## Requirement
Rewrite the stretch from the line containing "The height and" through the end of the records, renaming "screenshot" as "screen capture" and keeping everything else the same. Leave the pictures out of your answer.

[Data on locating visible targets]
_____
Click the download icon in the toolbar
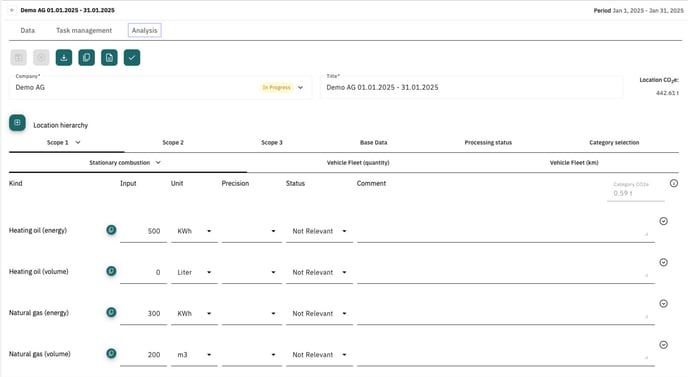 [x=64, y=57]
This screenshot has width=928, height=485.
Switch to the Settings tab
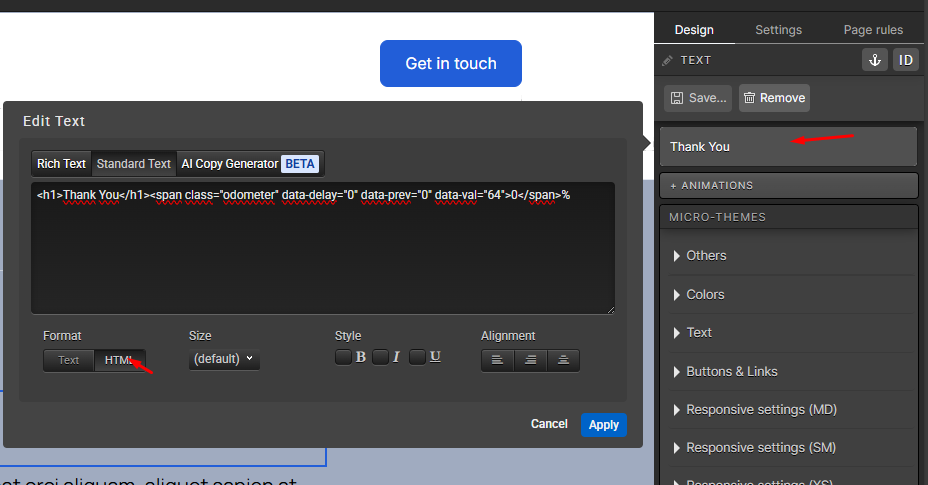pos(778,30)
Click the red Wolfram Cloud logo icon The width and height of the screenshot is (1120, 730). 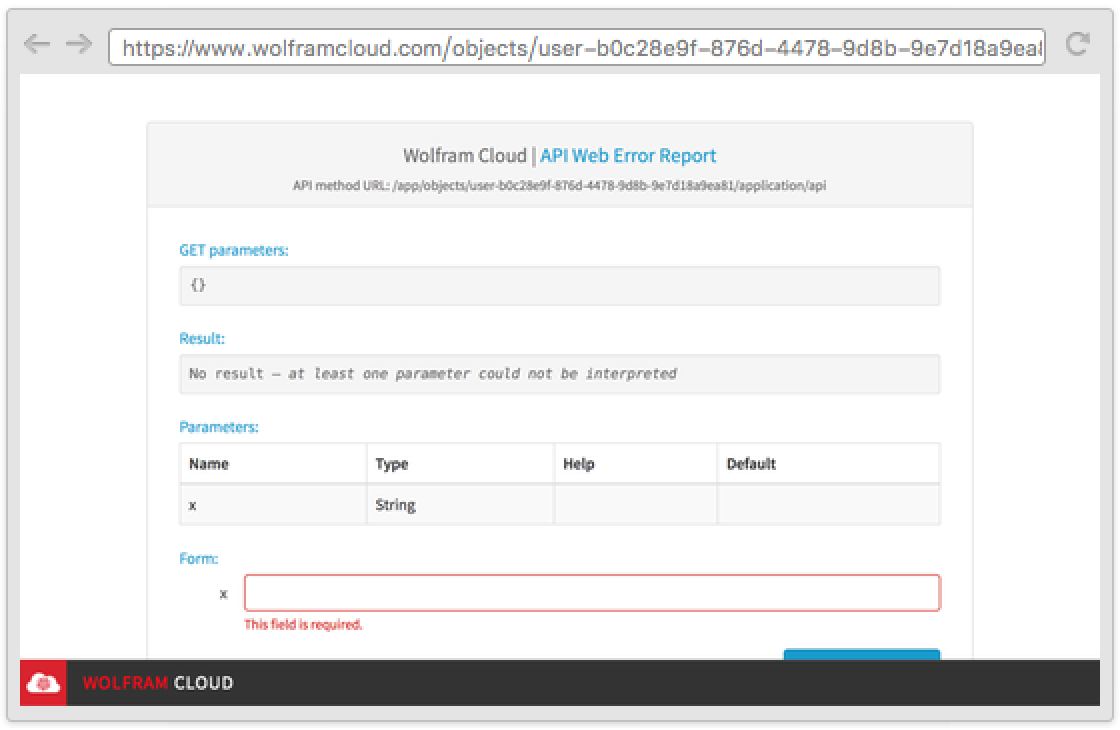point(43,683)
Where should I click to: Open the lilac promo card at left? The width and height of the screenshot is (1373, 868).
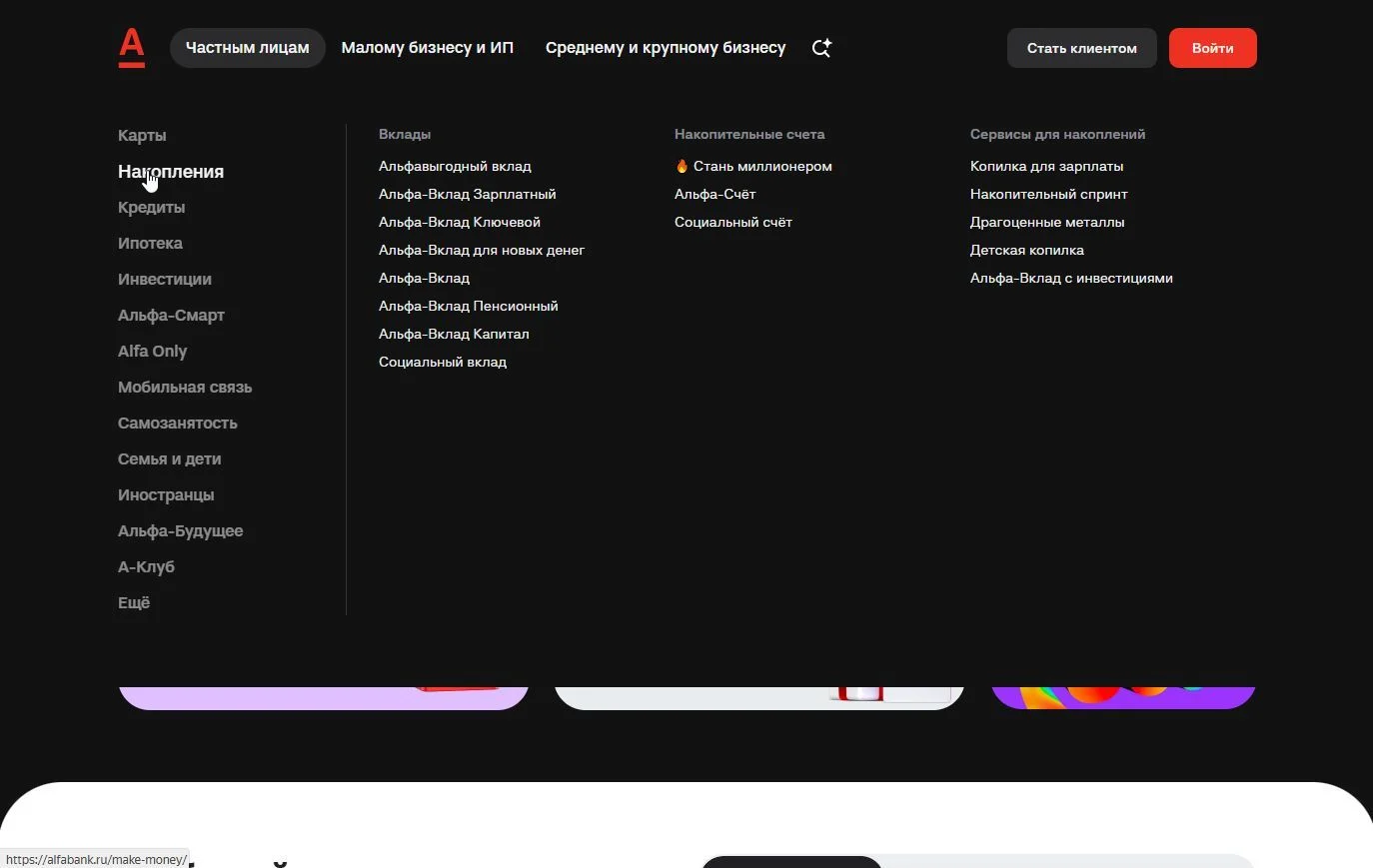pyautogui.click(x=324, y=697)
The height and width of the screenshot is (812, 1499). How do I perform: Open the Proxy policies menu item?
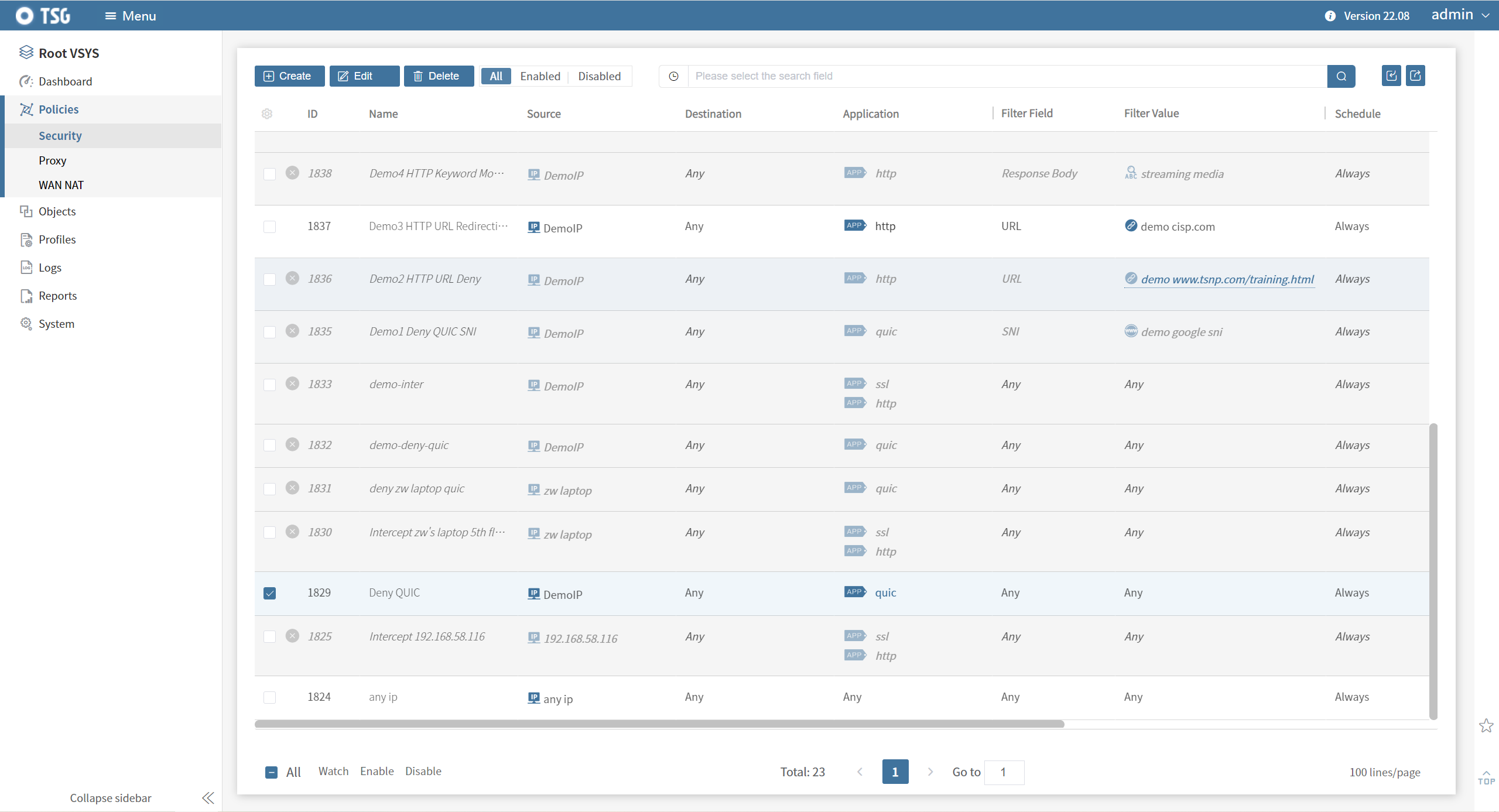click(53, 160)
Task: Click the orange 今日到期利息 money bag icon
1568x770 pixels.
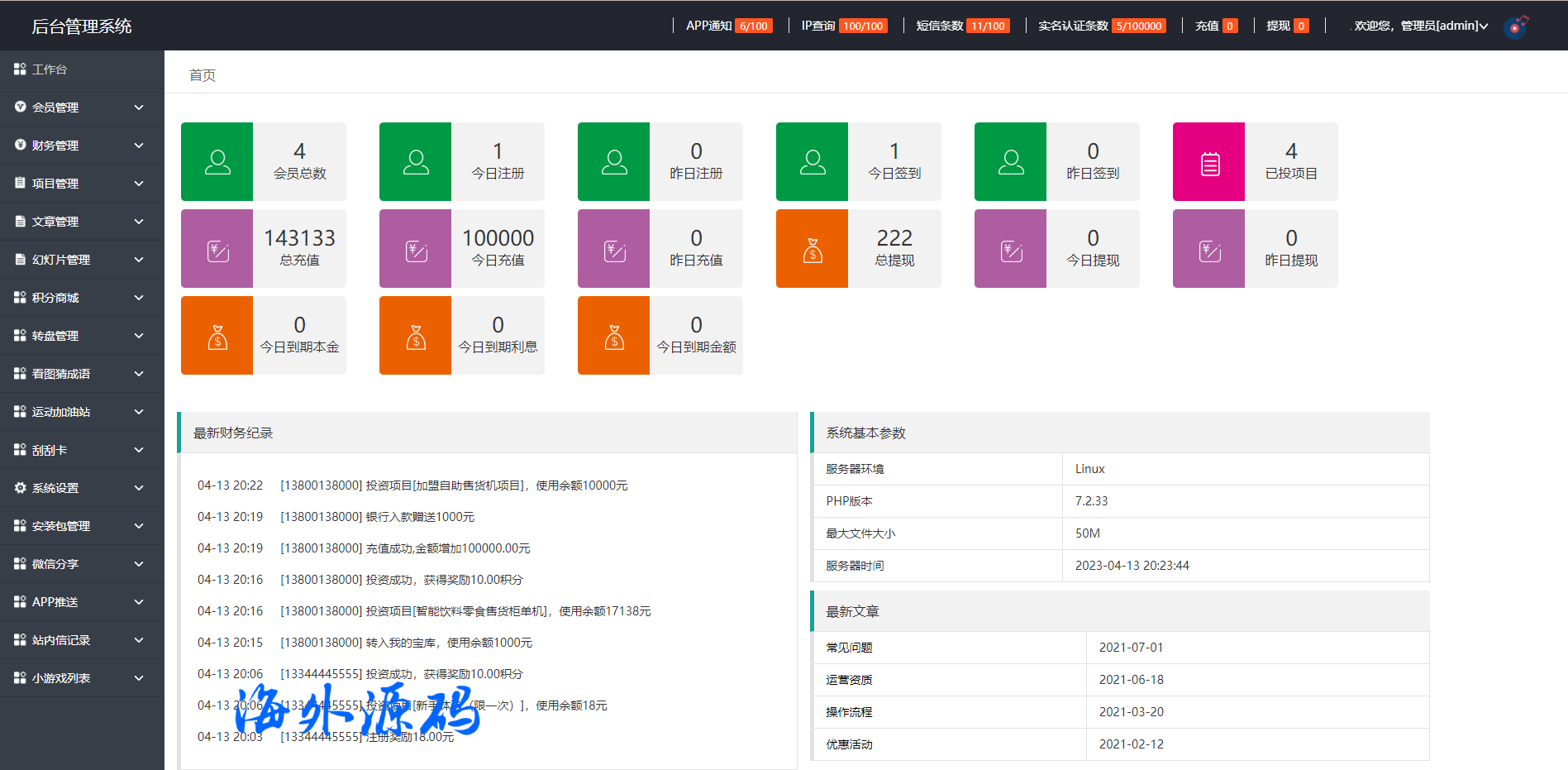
_____
## Response to the task
The height and width of the screen capture is (812, 1499). How do I perform: Open the Proxy policies menu item?
click(53, 160)
Task: Click the orange 今日到期利息 money bag icon
1568x770 pixels.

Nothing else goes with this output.